Thus, I wanted to ask experienced cubers. Which variation is the most efficient (algorithm-wise) and what does the variant do to the last layer? By the way, this is for the ZZ method. THANKS!


----------



## Kirjava (Apr 19, 2010)

koreancuber said:


> I was kind of wondering which one was the best




None of them.


----------



## 4Chan (Apr 19, 2010)

ZZ-A has potential to be the fastest.

But to reach that potential, you're going to have to train, and practice, and work extremely hard. If you try it, you'll see how hard it is.


----------



## 4Chan (Apr 19, 2010)

Err, I'm done. xD xD

I finished back in November/December.

Here's the only (my)video I know of on the interwebs of ZZ-ZB or ZZ-A.
It *REALLY SUCKS THOUGH. >.o*

Because I suck at ZZ. =/
But I have the 1LLL.


----------



## 4Chan (Apr 19, 2010)

I "know how to" do it.

I'm just not fast with it.
I prefer pure ZB.


----------



## koreancuber (Apr 19, 2010)

4Chan said:


> I "know how to" do it.
> 
> I'm just not fast with it.
> I prefer pure ZB.



Hmmmm.. ZB is cross, F2L w/o one pair, ZBF2L and LL?


----------



## 4Chan (Apr 19, 2010)

Yep yep.
Not move efficient, but I don't have to think.
I just act.


I have to do too much looking and thinking when I ZZ. D: D:
Buuut, when I go for fewest moves with ZZ, I can do entire solves in under 40 turns. 

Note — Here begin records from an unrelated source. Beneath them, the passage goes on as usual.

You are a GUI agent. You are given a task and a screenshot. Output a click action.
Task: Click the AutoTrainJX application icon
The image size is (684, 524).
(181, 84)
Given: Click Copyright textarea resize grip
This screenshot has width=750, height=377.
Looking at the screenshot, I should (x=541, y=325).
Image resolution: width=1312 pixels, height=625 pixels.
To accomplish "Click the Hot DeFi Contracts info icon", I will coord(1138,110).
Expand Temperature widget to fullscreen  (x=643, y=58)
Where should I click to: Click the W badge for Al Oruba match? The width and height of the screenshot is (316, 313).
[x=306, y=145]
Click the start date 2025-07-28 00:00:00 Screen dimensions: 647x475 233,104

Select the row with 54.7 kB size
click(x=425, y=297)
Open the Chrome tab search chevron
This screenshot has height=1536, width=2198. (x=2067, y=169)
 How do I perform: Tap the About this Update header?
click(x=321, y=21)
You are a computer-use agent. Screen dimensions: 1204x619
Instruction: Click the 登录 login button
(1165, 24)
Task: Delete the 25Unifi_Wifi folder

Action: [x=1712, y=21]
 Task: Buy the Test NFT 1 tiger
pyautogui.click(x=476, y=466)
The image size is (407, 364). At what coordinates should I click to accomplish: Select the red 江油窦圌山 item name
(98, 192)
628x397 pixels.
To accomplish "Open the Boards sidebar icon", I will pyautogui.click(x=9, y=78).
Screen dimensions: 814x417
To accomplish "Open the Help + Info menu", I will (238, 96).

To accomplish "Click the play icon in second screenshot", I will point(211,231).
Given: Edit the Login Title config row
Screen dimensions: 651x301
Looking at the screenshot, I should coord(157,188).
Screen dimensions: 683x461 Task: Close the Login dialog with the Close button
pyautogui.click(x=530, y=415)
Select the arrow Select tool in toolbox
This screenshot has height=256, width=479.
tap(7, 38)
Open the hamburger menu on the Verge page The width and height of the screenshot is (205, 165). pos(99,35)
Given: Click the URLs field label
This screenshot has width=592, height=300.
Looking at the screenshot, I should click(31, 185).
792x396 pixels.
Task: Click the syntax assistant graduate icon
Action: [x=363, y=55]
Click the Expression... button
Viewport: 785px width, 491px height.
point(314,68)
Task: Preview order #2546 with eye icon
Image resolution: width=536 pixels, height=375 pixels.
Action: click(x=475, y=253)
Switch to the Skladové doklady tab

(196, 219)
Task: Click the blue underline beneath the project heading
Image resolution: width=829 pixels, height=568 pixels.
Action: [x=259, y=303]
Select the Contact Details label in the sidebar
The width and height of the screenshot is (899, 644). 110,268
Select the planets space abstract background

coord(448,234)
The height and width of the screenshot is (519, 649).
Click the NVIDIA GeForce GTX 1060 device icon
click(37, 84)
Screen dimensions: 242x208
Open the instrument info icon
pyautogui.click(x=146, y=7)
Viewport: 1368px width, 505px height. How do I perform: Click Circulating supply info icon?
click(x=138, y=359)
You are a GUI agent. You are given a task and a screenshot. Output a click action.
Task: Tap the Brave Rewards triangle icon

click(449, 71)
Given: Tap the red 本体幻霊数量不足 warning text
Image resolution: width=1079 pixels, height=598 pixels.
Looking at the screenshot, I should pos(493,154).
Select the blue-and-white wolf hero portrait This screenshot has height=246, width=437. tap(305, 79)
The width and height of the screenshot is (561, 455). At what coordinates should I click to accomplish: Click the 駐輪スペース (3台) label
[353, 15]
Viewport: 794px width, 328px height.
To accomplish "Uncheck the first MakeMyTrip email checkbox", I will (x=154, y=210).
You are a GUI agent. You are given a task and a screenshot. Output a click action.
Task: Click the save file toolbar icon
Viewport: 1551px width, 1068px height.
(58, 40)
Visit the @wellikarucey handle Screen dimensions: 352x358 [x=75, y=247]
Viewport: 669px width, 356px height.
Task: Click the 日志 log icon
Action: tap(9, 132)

I have this special technique that goes well with ZZ too!
If you have a 1x1x2 block in LL and you have an empty slot in F2L, you can solve the last layer and the last slot in one algorithm. It's like a guaranteed forced "skip" almost.


----------



## koreancuber (Apr 19, 2010)

4Chan said:


> Yep yep.
> Not move efficient, but I don't have to think.
> I just act.
> 
> ...



4Chan your crazy.  jk Hmm.... So.... can I do EOLine + F2L minus one slot, ZBF2L and LL?
By the way... YOU KNOW 1LLL?


----------



## 4Chan (Apr 19, 2010)

You "could", but EOLine really negates ZBF2L.
If you liek F turns, then yeah, you can use ZBF2L if you want.
(Sometimes, I'm more comfortable using ZBF2L cases)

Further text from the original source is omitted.